> Given instruction
Transcribe the data below line for line, with no changes.

- - - - -

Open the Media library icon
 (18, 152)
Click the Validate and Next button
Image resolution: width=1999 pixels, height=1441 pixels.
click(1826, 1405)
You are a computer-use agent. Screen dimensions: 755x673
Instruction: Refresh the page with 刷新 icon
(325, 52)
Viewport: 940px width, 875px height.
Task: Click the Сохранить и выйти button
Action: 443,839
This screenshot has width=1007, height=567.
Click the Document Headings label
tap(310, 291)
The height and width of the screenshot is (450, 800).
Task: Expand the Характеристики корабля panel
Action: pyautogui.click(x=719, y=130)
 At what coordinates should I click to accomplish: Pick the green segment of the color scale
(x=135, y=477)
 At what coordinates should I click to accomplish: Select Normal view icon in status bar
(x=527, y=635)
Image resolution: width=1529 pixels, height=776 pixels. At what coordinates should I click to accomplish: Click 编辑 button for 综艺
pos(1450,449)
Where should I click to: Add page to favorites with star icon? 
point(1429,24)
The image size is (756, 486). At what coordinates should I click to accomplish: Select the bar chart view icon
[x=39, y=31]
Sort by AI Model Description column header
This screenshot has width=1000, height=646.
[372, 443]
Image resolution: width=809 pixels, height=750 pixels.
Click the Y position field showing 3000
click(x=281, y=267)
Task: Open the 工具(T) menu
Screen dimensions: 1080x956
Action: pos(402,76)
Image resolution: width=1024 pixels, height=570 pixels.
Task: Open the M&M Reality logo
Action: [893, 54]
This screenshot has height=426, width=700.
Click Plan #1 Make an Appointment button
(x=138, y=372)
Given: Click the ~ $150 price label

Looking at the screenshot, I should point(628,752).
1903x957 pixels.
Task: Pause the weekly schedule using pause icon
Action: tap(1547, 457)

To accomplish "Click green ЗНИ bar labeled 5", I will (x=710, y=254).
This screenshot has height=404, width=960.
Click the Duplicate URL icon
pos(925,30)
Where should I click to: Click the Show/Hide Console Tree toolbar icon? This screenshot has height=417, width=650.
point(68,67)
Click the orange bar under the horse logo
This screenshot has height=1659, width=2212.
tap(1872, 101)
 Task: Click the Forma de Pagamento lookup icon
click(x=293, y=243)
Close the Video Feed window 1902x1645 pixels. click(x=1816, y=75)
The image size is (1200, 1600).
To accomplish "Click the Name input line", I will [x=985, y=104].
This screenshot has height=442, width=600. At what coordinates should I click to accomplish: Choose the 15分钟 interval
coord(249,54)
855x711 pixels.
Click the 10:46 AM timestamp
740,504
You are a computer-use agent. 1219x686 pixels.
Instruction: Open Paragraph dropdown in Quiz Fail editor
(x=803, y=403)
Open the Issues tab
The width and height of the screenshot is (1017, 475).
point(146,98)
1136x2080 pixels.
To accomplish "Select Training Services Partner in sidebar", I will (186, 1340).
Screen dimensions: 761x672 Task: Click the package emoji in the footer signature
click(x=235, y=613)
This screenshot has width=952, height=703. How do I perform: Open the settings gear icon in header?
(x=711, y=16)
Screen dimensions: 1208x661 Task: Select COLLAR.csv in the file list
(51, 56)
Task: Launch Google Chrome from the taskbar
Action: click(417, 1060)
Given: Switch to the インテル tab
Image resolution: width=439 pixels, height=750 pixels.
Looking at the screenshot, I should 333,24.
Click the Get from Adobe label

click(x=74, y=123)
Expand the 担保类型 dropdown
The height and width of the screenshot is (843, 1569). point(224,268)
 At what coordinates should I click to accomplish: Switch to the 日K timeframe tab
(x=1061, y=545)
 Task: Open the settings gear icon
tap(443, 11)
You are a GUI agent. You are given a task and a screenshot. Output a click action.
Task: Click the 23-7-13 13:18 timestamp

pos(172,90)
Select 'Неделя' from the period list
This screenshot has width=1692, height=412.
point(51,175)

- - - - -

> Exercise response
Open the Media library icon
 (18, 152)
Click the Validate and Next button
Image resolution: width=1999 pixels, height=1441 pixels.
click(1826, 1405)
You are a computer-use agent. Screen dimensions: 755x673
Instruction: Refresh the page with 刷新 icon
(325, 52)
Viewport: 940px width, 875px height.
Task: Click the Сохранить и выйти button
Action: 443,839
This screenshot has width=1007, height=567.
Click the Document Headings label
tap(310, 291)
The height and width of the screenshot is (450, 800).
Task: Expand the Характеристики корабля panel
Action: pyautogui.click(x=719, y=130)
 At what coordinates should I click to accomplish: Pick the green segment of the color scale
(x=135, y=477)
 At what coordinates should I click to accomplish: Select Normal view icon in status bar
(x=527, y=635)
Image resolution: width=1529 pixels, height=776 pixels. At what coordinates should I click to accomplish: Click 编辑 button for 综艺
pos(1450,449)
Where should I click to: Add page to favorites with star icon? 
point(1429,24)
The image size is (756, 486). At what coordinates should I click to accomplish: Select the bar chart view icon
[x=39, y=31]
Sort by AI Model Description column header
This screenshot has width=1000, height=646.
[372, 443]
Image resolution: width=809 pixels, height=750 pixels.
Click the Y position field showing 3000
click(x=281, y=267)
Task: Open the 工具(T) menu
Screen dimensions: 1080x956
Action: pos(402,76)
Image resolution: width=1024 pixels, height=570 pixels.
Task: Open the M&M Reality logo
Action: [893, 54]
This screenshot has height=426, width=700.
Click Plan #1 Make an Appointment button
(x=138, y=372)
Given: Click the ~ $150 price label

Looking at the screenshot, I should point(628,752).
1903x957 pixels.
Task: Pause the weekly schedule using pause icon
Action: tap(1547, 457)

To accomplish "Click green ЗНИ bar labeled 5", I will (x=710, y=254).
This screenshot has height=404, width=960.
Click the Duplicate URL icon
pos(925,30)
Where should I click to: Click the Show/Hide Console Tree toolbar icon? This screenshot has height=417, width=650.
point(68,67)
Click the orange bar under the horse logo
This screenshot has height=1659, width=2212.
tap(1872, 101)
 Task: Click the Forma de Pagamento lookup icon
click(x=293, y=243)
Close the Video Feed window 1902x1645 pixels. click(x=1816, y=75)
The image size is (1200, 1600).
To accomplish "Click the Name input line", I will [x=985, y=104].
This screenshot has height=442, width=600. At what coordinates should I click to accomplish: Choose the 15分钟 interval
coord(249,54)
855x711 pixels.
Click the 10:46 AM timestamp
740,504
You are a computer-use agent. 1219x686 pixels.
Instruction: Open Paragraph dropdown in Quiz Fail editor
(x=803, y=403)
Open the Issues tab
The width and height of the screenshot is (1017, 475).
point(146,98)
1136x2080 pixels.
To accomplish "Select Training Services Partner in sidebar", I will (186, 1340).
Screen dimensions: 761x672 Task: Click the package emoji in the footer signature
click(x=235, y=613)
This screenshot has width=952, height=703. How do I perform: Open the settings gear icon in header?
(x=711, y=16)
Screen dimensions: 1208x661 Task: Select COLLAR.csv in the file list
(51, 56)
Task: Launch Google Chrome from the taskbar
Action: click(417, 1060)
Given: Switch to the インテル tab
Image resolution: width=439 pixels, height=750 pixels.
Looking at the screenshot, I should 333,24.
Click the Get from Adobe label

click(x=74, y=123)
Expand the 担保类型 dropdown
The height and width of the screenshot is (843, 1569). point(224,268)
 At what coordinates should I click to accomplish: Switch to the 日K timeframe tab
(x=1061, y=545)
 Task: Open the settings gear icon
tap(443, 11)
You are a GUI agent. You are given a task and a screenshot. Output a click action.
Task: Click the 23-7-13 13:18 timestamp

pos(172,90)
Select 'Неделя' from the period list
This screenshot has width=1692, height=412.
point(51,175)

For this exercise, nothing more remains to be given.